[Stored data]
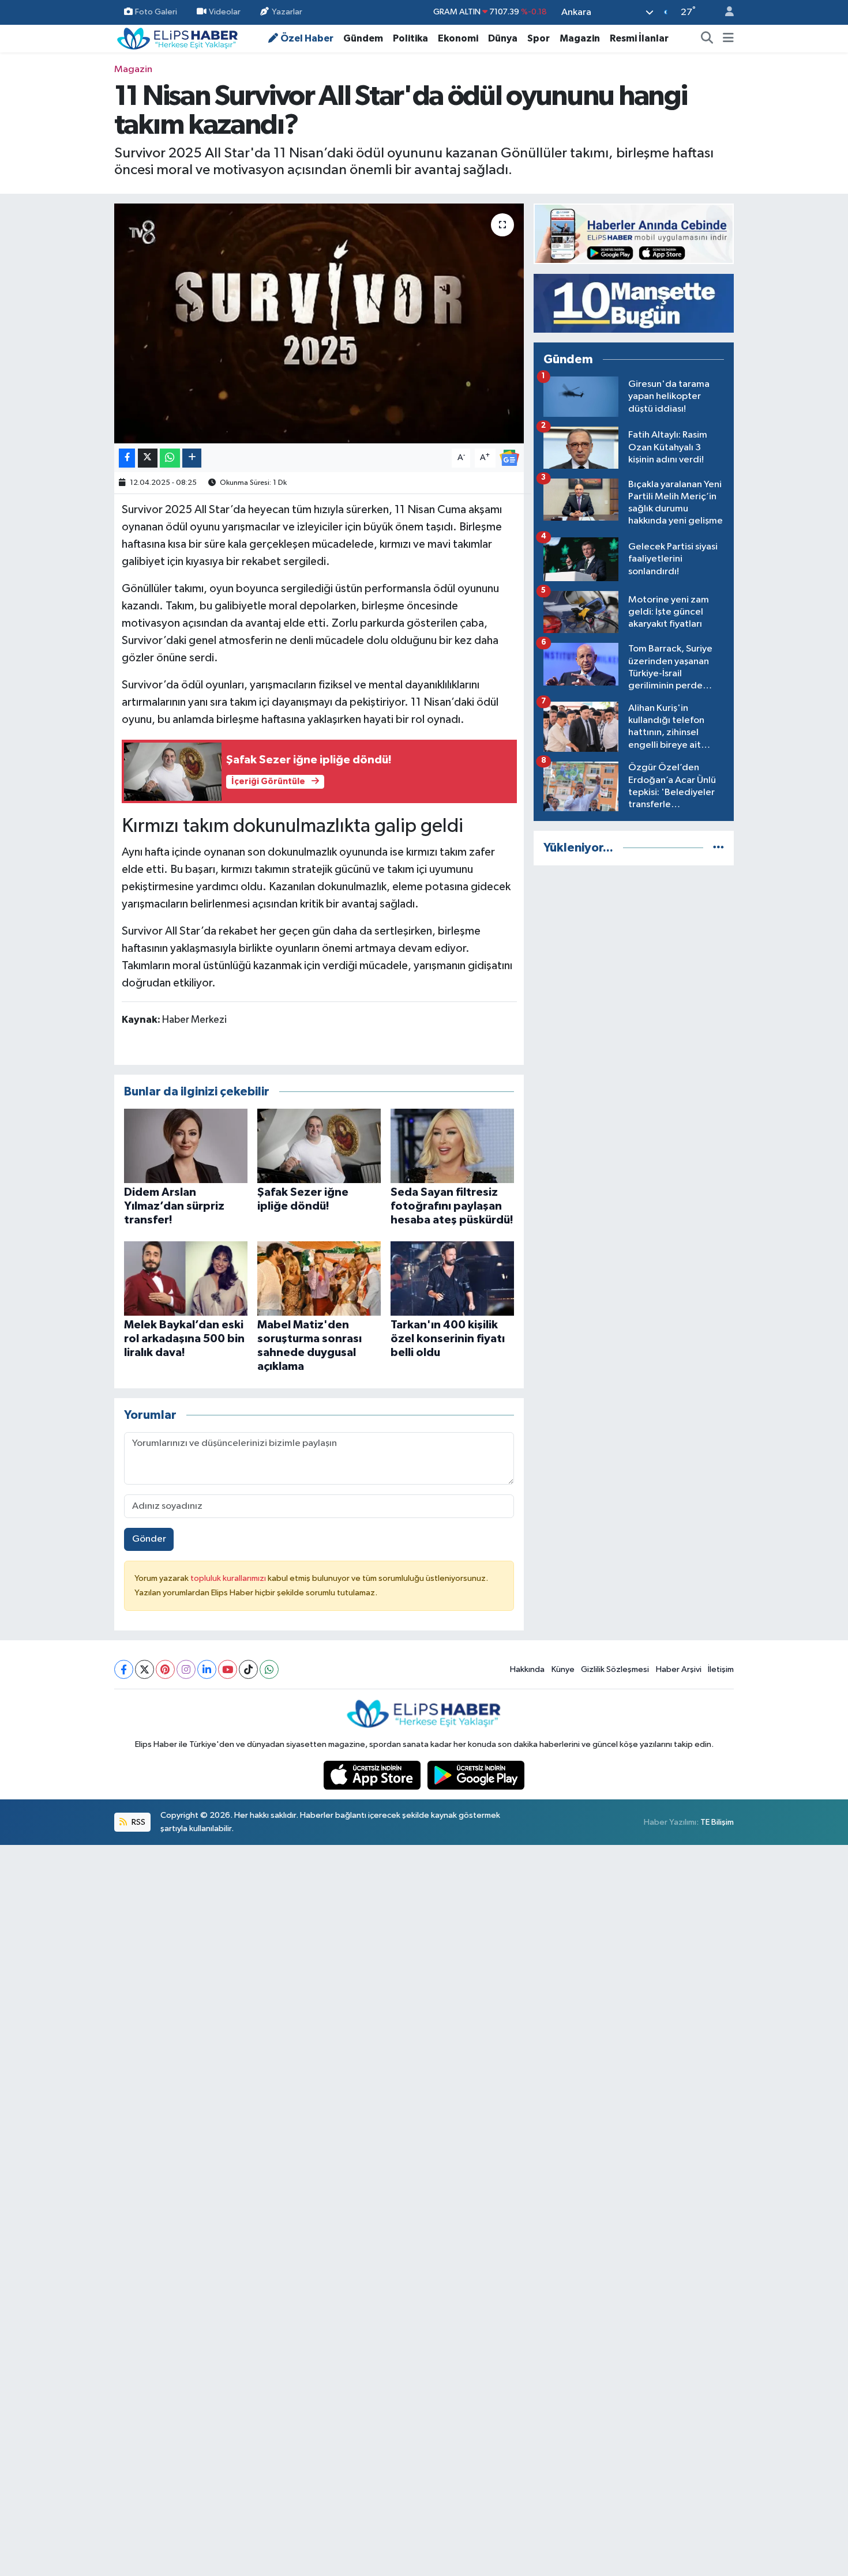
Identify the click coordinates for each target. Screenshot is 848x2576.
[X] (144, 1669)
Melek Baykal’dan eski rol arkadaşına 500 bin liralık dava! (184, 1338)
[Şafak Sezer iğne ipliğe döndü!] (319, 1145)
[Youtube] (227, 1669)
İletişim (721, 1669)
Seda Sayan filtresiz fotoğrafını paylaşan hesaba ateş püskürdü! (452, 1206)
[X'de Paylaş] (147, 458)
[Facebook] (123, 1669)
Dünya (502, 38)
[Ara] (707, 38)
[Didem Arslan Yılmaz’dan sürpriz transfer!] (185, 1145)
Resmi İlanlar (639, 38)
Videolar (225, 11)
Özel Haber (306, 38)
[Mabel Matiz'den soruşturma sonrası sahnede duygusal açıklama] (319, 1278)
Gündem (363, 38)
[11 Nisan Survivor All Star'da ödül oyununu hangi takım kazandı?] (319, 323)
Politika (410, 38)
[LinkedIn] (206, 1669)
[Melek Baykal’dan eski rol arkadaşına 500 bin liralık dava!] (185, 1278)
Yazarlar (287, 11)
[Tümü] (718, 848)
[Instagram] (186, 1669)
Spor (538, 38)
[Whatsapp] (269, 1669)
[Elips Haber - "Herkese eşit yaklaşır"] (177, 37)
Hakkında (527, 1669)
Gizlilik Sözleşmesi (615, 1669)
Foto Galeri (156, 11)
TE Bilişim (717, 1822)
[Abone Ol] (509, 457)
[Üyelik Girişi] (724, 12)
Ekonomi (458, 38)
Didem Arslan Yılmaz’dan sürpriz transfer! (174, 1206)
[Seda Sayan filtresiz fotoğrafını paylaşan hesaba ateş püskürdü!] (452, 1145)
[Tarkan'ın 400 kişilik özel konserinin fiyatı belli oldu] (452, 1278)
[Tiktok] (248, 1669)
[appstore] (373, 1775)
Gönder (149, 1539)
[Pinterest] (165, 1669)
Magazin (580, 38)
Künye (563, 1669)
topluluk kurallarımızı (229, 1578)
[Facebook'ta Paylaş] (127, 458)
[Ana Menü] (728, 38)
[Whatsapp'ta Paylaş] (170, 458)
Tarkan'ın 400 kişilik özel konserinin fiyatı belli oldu (448, 1338)
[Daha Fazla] (191, 458)
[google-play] (476, 1775)
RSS (137, 1822)
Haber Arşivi (678, 1669)
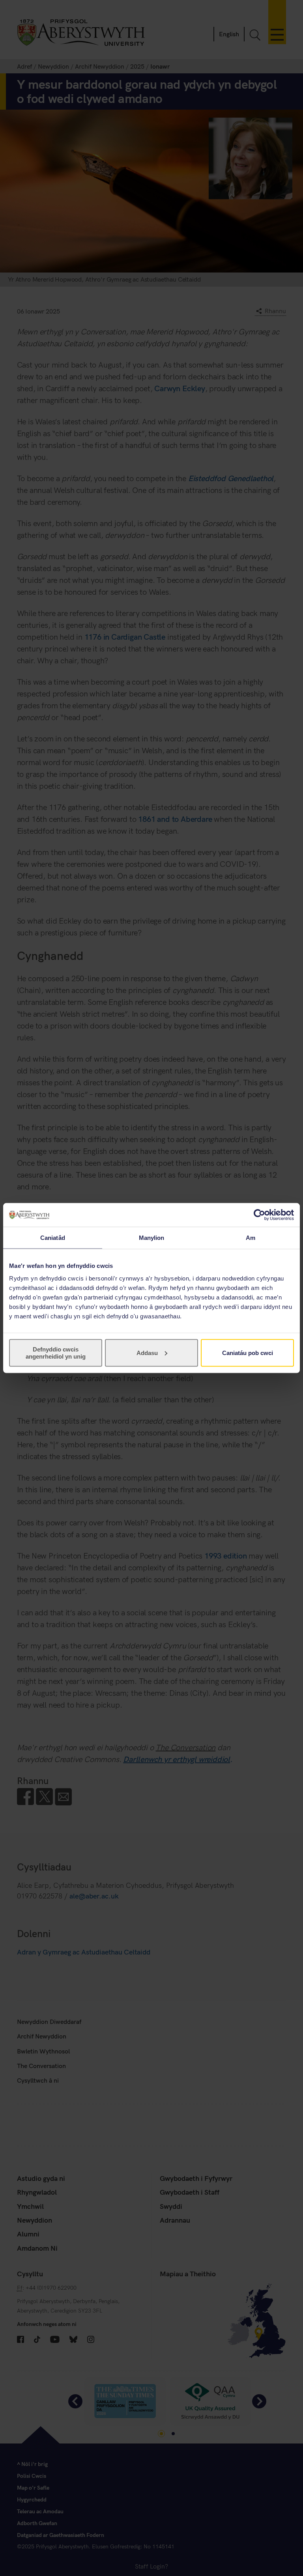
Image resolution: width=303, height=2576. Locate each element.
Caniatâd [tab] (52, 1237)
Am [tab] (250, 1237)
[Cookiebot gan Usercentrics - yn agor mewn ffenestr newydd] (259, 1215)
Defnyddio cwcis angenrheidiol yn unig (56, 1352)
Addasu (147, 1352)
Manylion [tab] (152, 1237)
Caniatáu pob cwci (247, 1352)
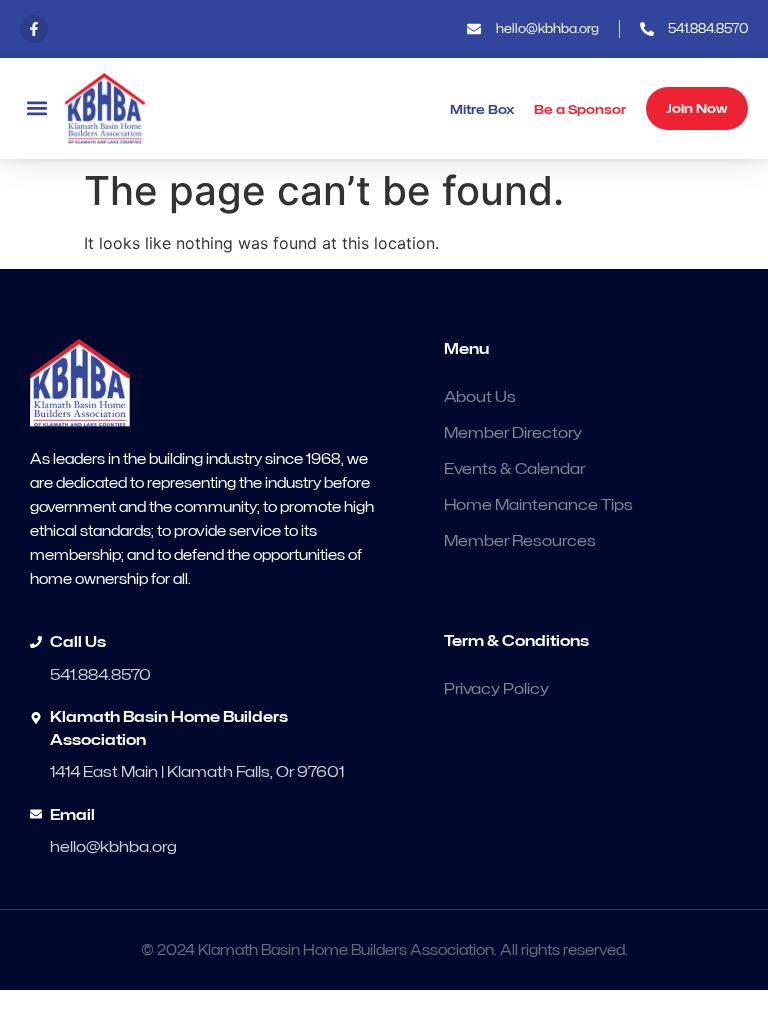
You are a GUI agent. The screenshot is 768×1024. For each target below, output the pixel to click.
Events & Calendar (514, 469)
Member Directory (513, 433)
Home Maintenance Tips (538, 505)
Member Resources (520, 541)
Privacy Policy (496, 689)
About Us (480, 397)
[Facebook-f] (34, 29)
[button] (36, 108)
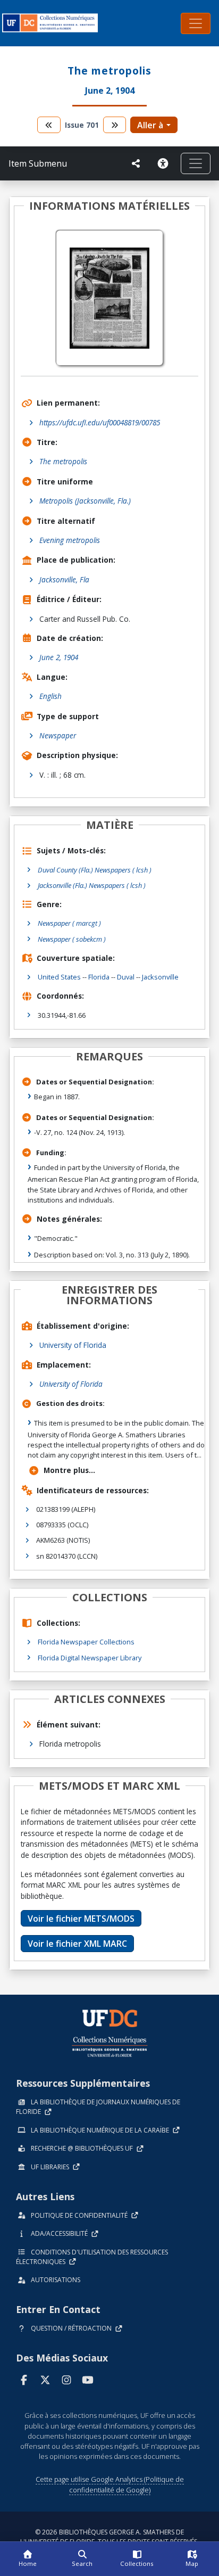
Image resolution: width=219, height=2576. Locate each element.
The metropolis (63, 461)
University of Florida (72, 1345)
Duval (125, 977)
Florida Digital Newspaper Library (89, 1658)
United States (59, 977)
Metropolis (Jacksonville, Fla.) (85, 501)
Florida (99, 977)
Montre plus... (69, 1470)
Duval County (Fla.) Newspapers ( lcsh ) (94, 870)
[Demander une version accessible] (164, 163)
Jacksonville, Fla (64, 579)
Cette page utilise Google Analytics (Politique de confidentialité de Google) (110, 2484)
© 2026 (109, 2537)
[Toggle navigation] (195, 23)
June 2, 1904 (58, 657)
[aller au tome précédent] (49, 125)
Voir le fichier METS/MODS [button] (81, 1918)
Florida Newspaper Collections (86, 1642)
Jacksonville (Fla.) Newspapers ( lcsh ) (92, 885)
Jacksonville (160, 977)
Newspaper (57, 735)
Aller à (150, 125)
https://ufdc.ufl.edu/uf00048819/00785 (99, 422)
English (50, 696)
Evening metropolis (69, 540)
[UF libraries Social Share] (136, 163)
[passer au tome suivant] (115, 125)
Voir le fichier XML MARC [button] (77, 1943)
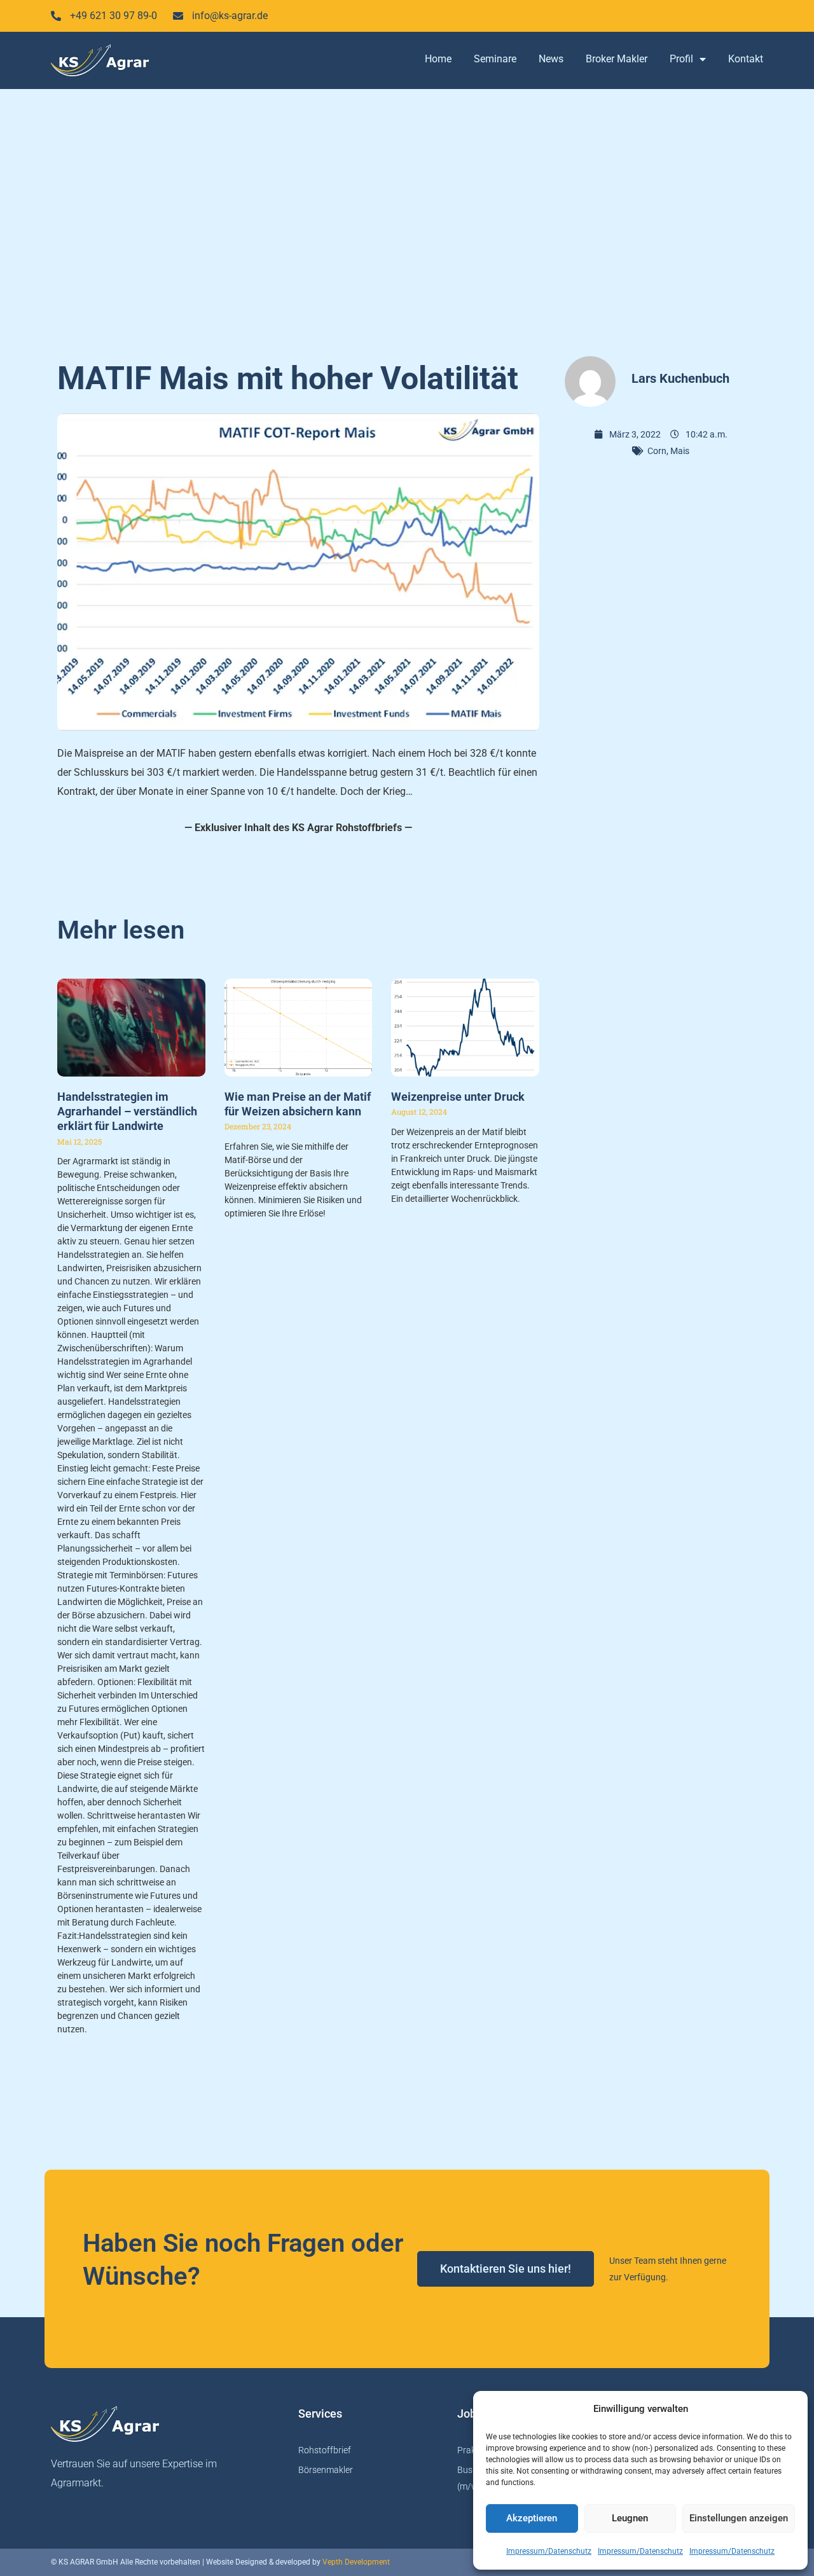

● **WORK REQUIRED**
Give the entries again, exactly and in full, with no image included.

● **RESPONSE TO THE EXERCISE**
Identify the click coordinates for each target. Screenshot is 848x2576.
[X] (144, 1669)
Melek Baykal’dan eski rol arkadaşına 500 bin liralık dava! (184, 1338)
[Şafak Sezer iğne ipliğe döndü!] (319, 1145)
[Youtube] (227, 1669)
İletişim (721, 1669)
Seda Sayan filtresiz fotoğrafını paylaşan hesaba ateş püskürdü! (452, 1206)
[X'de Paylaş] (147, 458)
[Facebook] (123, 1669)
Dünya (502, 38)
[Ara] (707, 38)
[Didem Arslan Yılmaz’dan sürpriz transfer!] (185, 1145)
Resmi İlanlar (639, 38)
Videolar (225, 11)
Özel Haber (306, 38)
[Mabel Matiz'den soruşturma sonrası sahnede duygusal açıklama] (319, 1278)
Gündem (363, 38)
[11 Nisan Survivor All Star'da ödül oyununu hangi takım kazandı?] (319, 323)
Politika (410, 38)
[LinkedIn] (206, 1669)
[Melek Baykal’dan eski rol arkadaşına 500 bin liralık dava!] (185, 1278)
Yazarlar (287, 11)
[Tümü] (718, 848)
[Instagram] (186, 1669)
Spor (538, 38)
[Whatsapp] (269, 1669)
[Elips Haber - "Herkese eşit yaklaşır"] (177, 37)
Hakkında (527, 1669)
Gizlilik Sözleşmesi (615, 1669)
Foto Galeri (156, 11)
TE Bilişim (717, 1822)
[Abone Ol] (509, 457)
[Üyelik Girişi] (724, 12)
Ekonomi (458, 38)
Didem Arslan Yılmaz’dan sürpriz transfer! (174, 1206)
[Seda Sayan filtresiz fotoğrafını paylaşan hesaba ateş püskürdü!] (452, 1145)
[Tarkan'ın 400 kişilik özel konserinin fiyatı belli oldu] (452, 1278)
[Tiktok] (248, 1669)
[appstore] (373, 1775)
Gönder (149, 1539)
[Pinterest] (165, 1669)
Magazin (580, 38)
Künye (563, 1669)
topluluk kurallarımızı (229, 1578)
[Facebook'ta Paylaş] (127, 458)
[Ana Menü] (728, 38)
[Whatsapp'ta Paylaş] (170, 458)
Tarkan'ın 400 kişilik özel konserinin fiyatı belli oldu (448, 1338)
[Daha Fazla] (191, 458)
[google-play] (476, 1775)
RSS (137, 1822)
Haber Arşivi (678, 1669)
Image resolution: width=303, height=2576. Locate each element.
Caniatâd [tab] (52, 1237)
Am [tab] (250, 1237)
[Cookiebot gan Usercentrics - yn agor mewn ffenestr newydd] (259, 1215)
Defnyddio cwcis angenrheidiol yn unig (56, 1352)
Addasu (147, 1352)
Manylion [tab] (152, 1237)
Caniatáu pob cwci (247, 1352)
You are a GUI agent. The screenshot is 768×1024. For each target below, output the pixel to click.
Events & Calendar (514, 469)
Member Directory (513, 433)
Home Maintenance Tips (538, 505)
Member Resources (520, 541)
Privacy Policy (496, 689)
About Us (480, 397)
[Facebook-f] (34, 29)
[button] (36, 108)
Image resolution: width=219, height=2576. Locate each element.
The metropolis (63, 461)
University of Florida (72, 1345)
Duval (125, 977)
Florida Digital Newspaper Library (89, 1658)
United States (59, 977)
Metropolis (Jacksonville, Fla.) (85, 501)
Florida (99, 977)
Montre plus... (69, 1470)
Duval County (Fla.) Newspapers ( lcsh ) (94, 870)
[Demander une version accessible] (164, 163)
Jacksonville, Fla (64, 579)
Cette page utilise Google Analytics (Politique de confidentialité de Google) (110, 2484)
© 2026 (109, 2537)
[Toggle navigation] (195, 23)
June 2, 1904 (58, 657)
[aller au tome précédent] (49, 125)
Voir le fichier METS/MODS [button] (81, 1918)
Florida Newspaper Collections (86, 1642)
Jacksonville (Fla.) Newspapers ( lcsh ) (92, 885)
Jacksonville (160, 977)
Newspaper (57, 735)
Aller à (150, 125)
https://ufdc.ufl.edu/uf00048819/00785 (99, 422)
English (50, 696)
Evening metropolis (69, 540)
[UF libraries Social Share] (136, 163)
[passer au tome suivant] (115, 125)
Voir le fichier XML MARC [button] (77, 1943)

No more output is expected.